É muito comum as pessoas acreditarem que o dano moral surge somente quando há violação à imagem e a honra de algum cidadão, o que é um ledo engano. O reconhecimento jurídico do dano moral, como sendo um direito indenizável, está estampado na Constituição Federal de 1988, que dá prioridade ao ser humano e a dignidade da pessoa. Os danos morais também merecem indenização quando determinada conduta gera dor, tristeza e sofrimento, estendendo sua tutela a todos os bens personalíssimos. Nesse sentido, uma empresa de panificação foi condenada pela Terceira Turma do Superior Tribunal de Justiça (STJ) a pagar indenização de R$ 5.000,00 (cinco mil reais) por danos morais a consumidora que encontrou um corpo estranho, que parecia um fio de cabelo, num pão de forma.

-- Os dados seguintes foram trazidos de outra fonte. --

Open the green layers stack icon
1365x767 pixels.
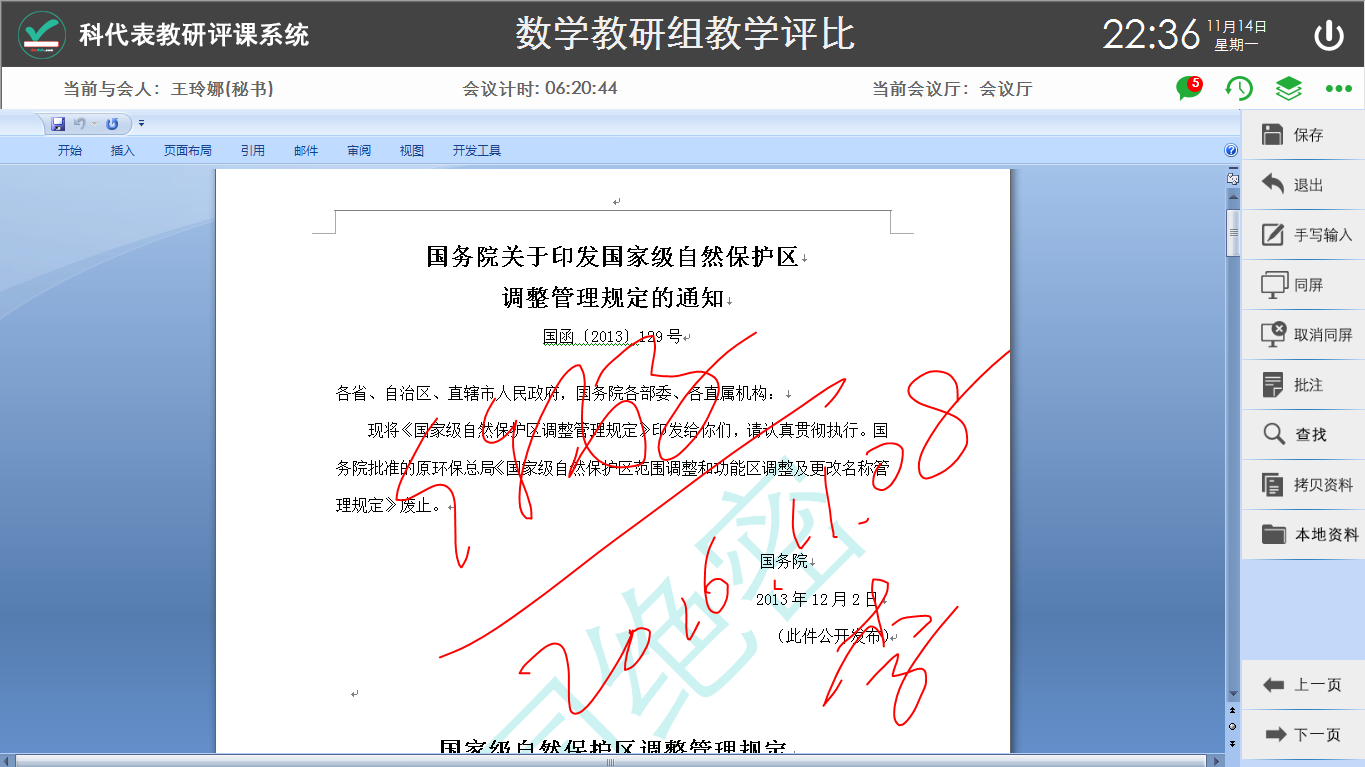tap(1288, 89)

Conforme mencionado no processo, a consumidora não chegou a ingerir o corpo estranho, mas a relatora do caso, a ministra Nancy Andrighi, citando precedentes do STJ (Superior Tribunal de Justiça), entendeu que houve dano psíquico, em grande parte causado pela sensação de ojeriza que “se protrai no tempo, causando incômodo por longo período, vindo à tona sempre que se alimenta, em especial do produto que originou o problema, interferindo profundamente no cotidiano da pessoa”. A ministra relatou no julgamento que “O corpo estranho incrustado na fatia de pão de forma expôs a consumidora a risco, na medida em que, na hipotética deglutição do tal fio de espessura capilar, não seria pequena a probabilidade de ocorrência de dano, seja à sua saúde física, seja à sua integridade psíquica. A consumidora foi, portanto, exposta a risco, o que torna defeituoso o produto” (fonte: clipping eletrônico da AASP, 06/05/2014).